Exercise description:
Exact copy, pictures excluded: set down only the lines from the one with "1389x868 pixels." through the end of the entries, keeping both end lines.

Data extracted from a collection:

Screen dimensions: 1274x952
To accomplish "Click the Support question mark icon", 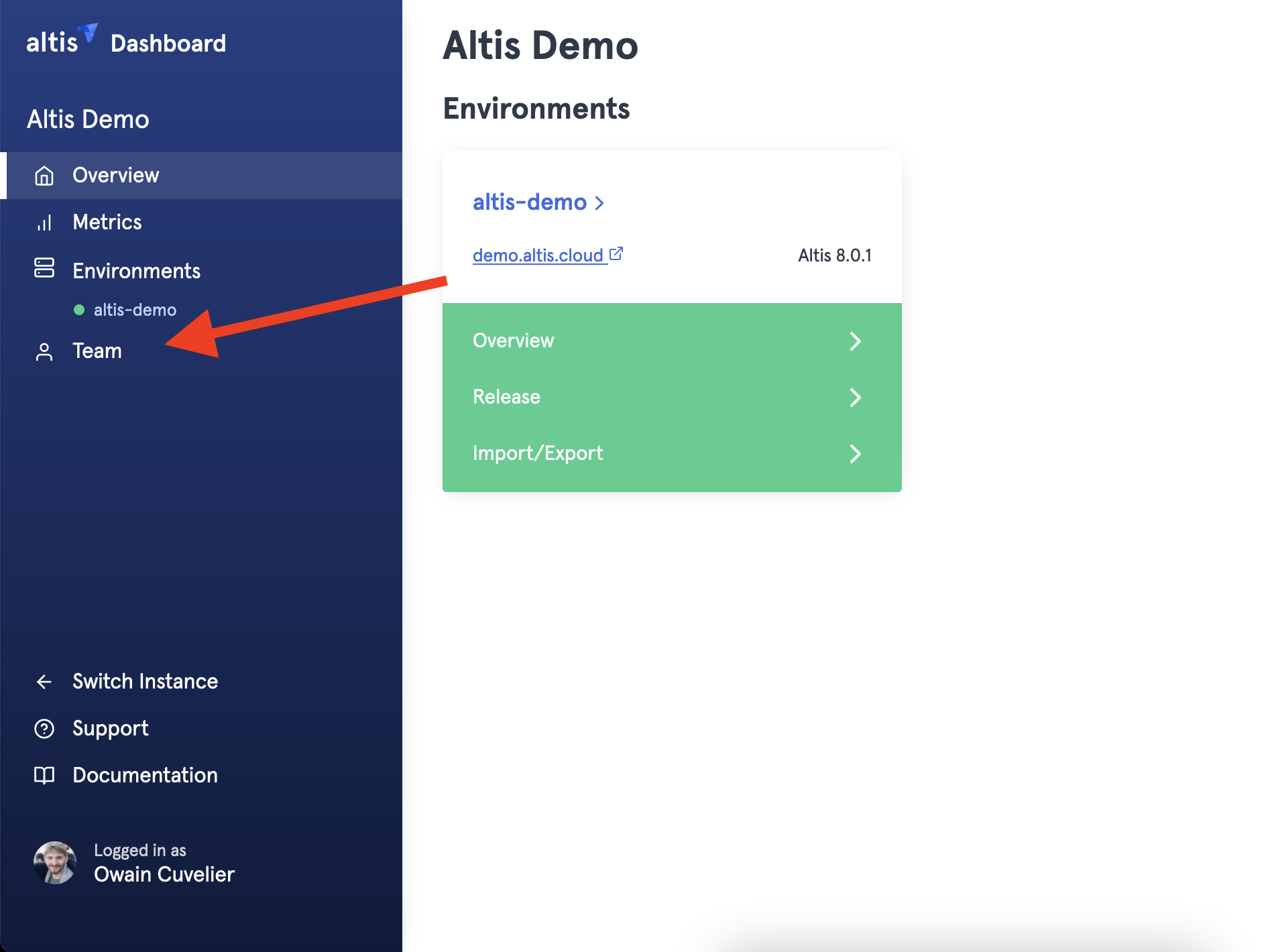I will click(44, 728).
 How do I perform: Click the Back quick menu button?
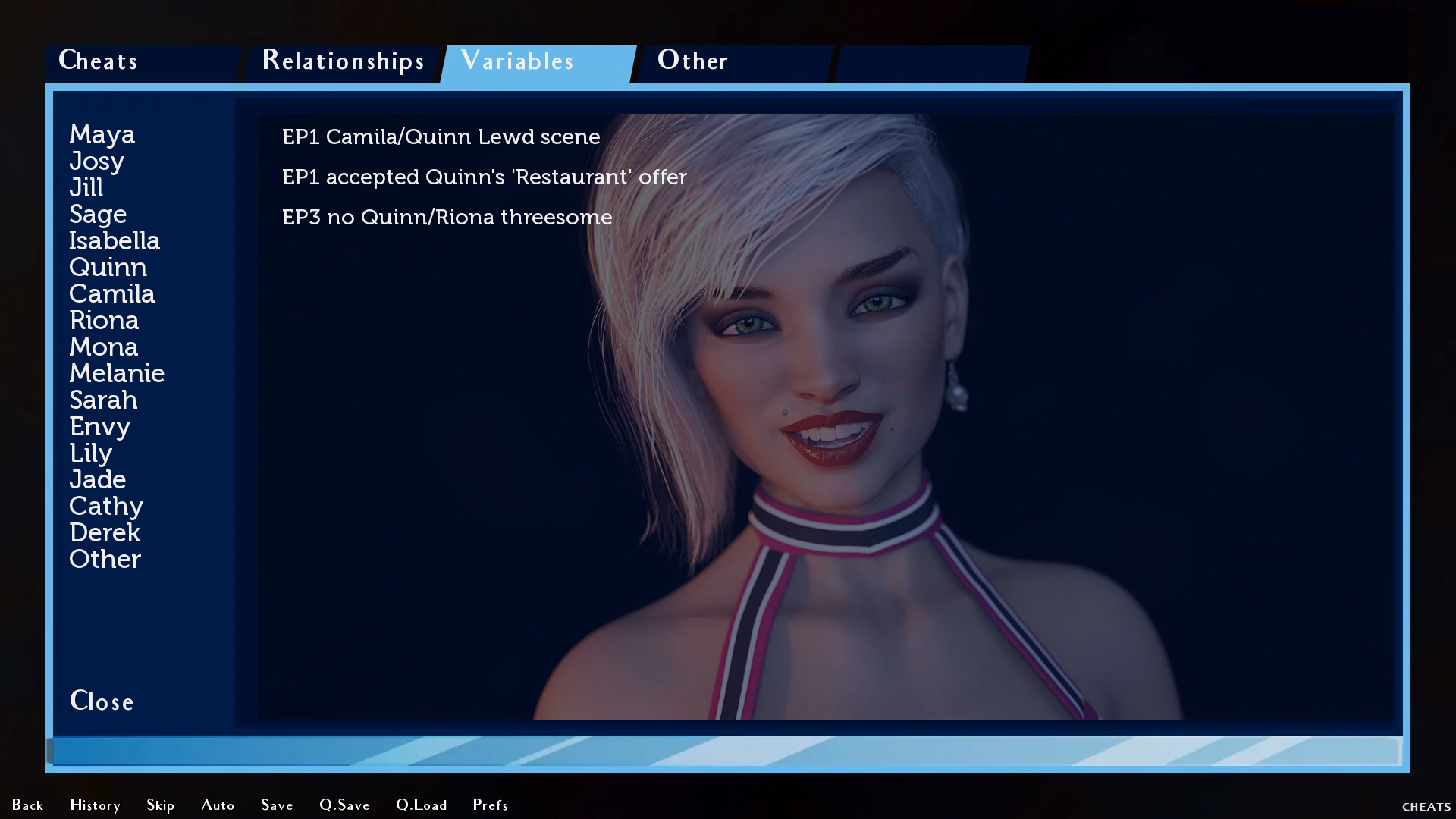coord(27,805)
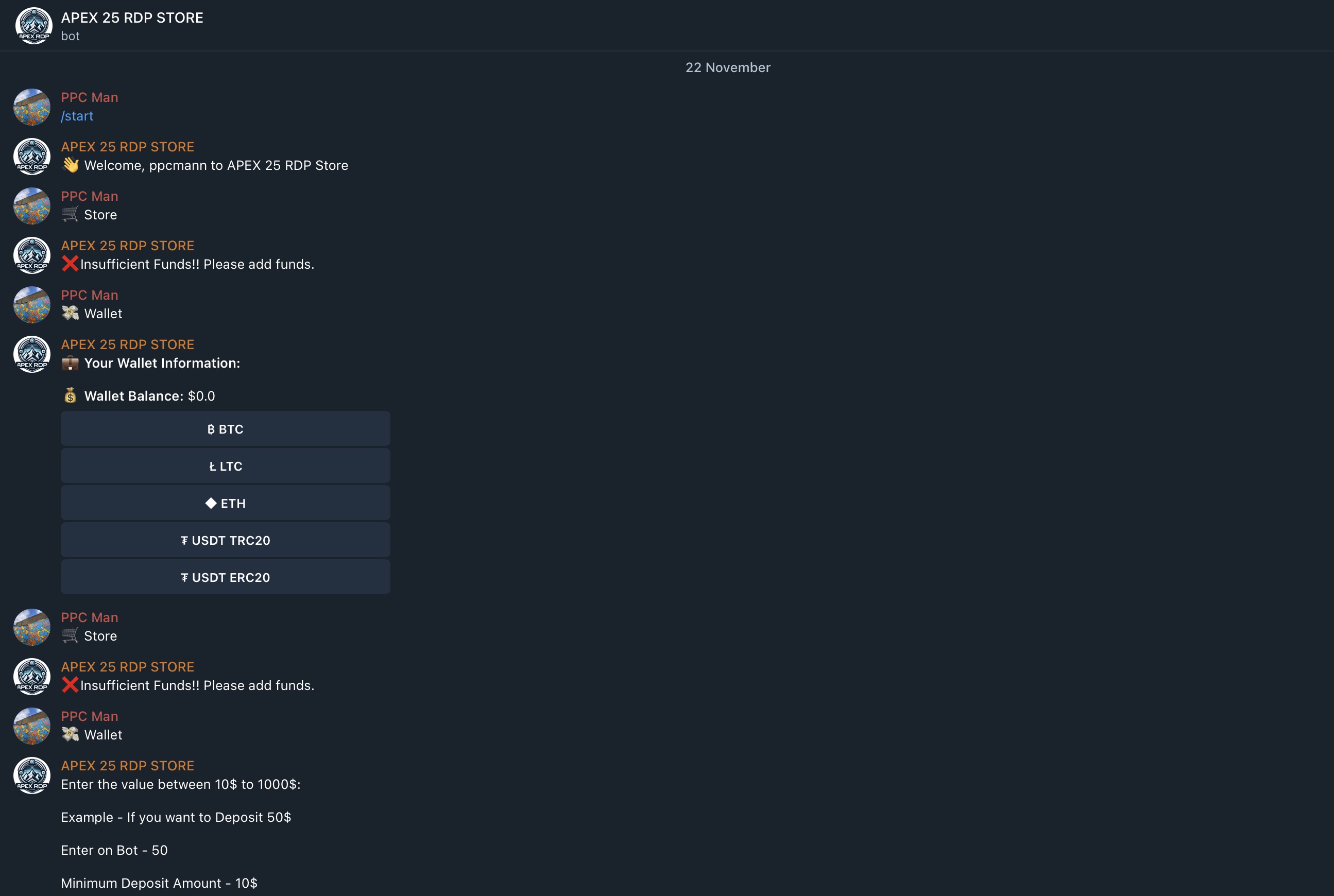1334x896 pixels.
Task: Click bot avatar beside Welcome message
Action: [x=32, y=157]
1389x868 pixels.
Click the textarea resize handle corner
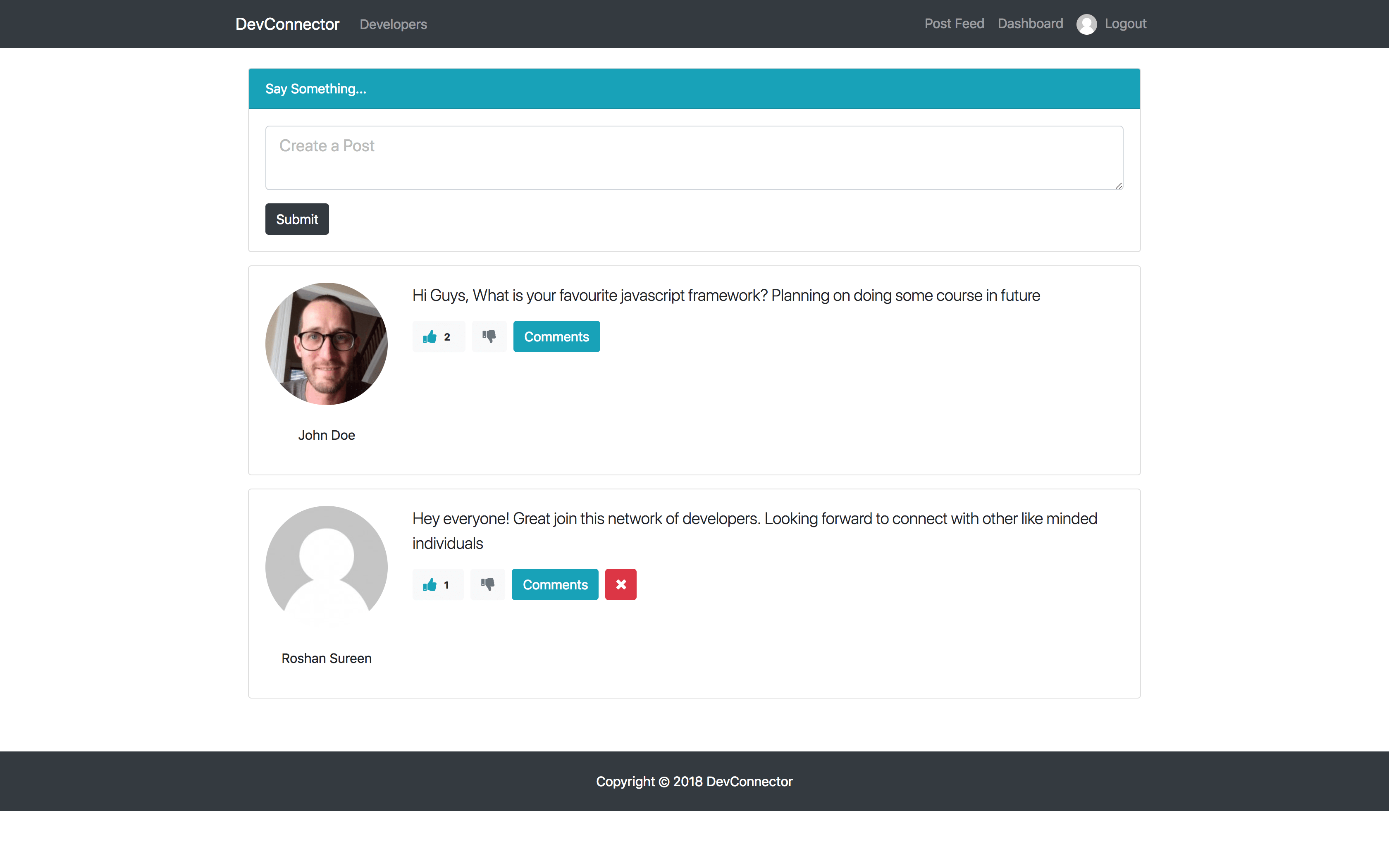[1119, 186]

Result of this task:
1389x868 pixels.
Click the textarea resize handle corner
[1119, 186]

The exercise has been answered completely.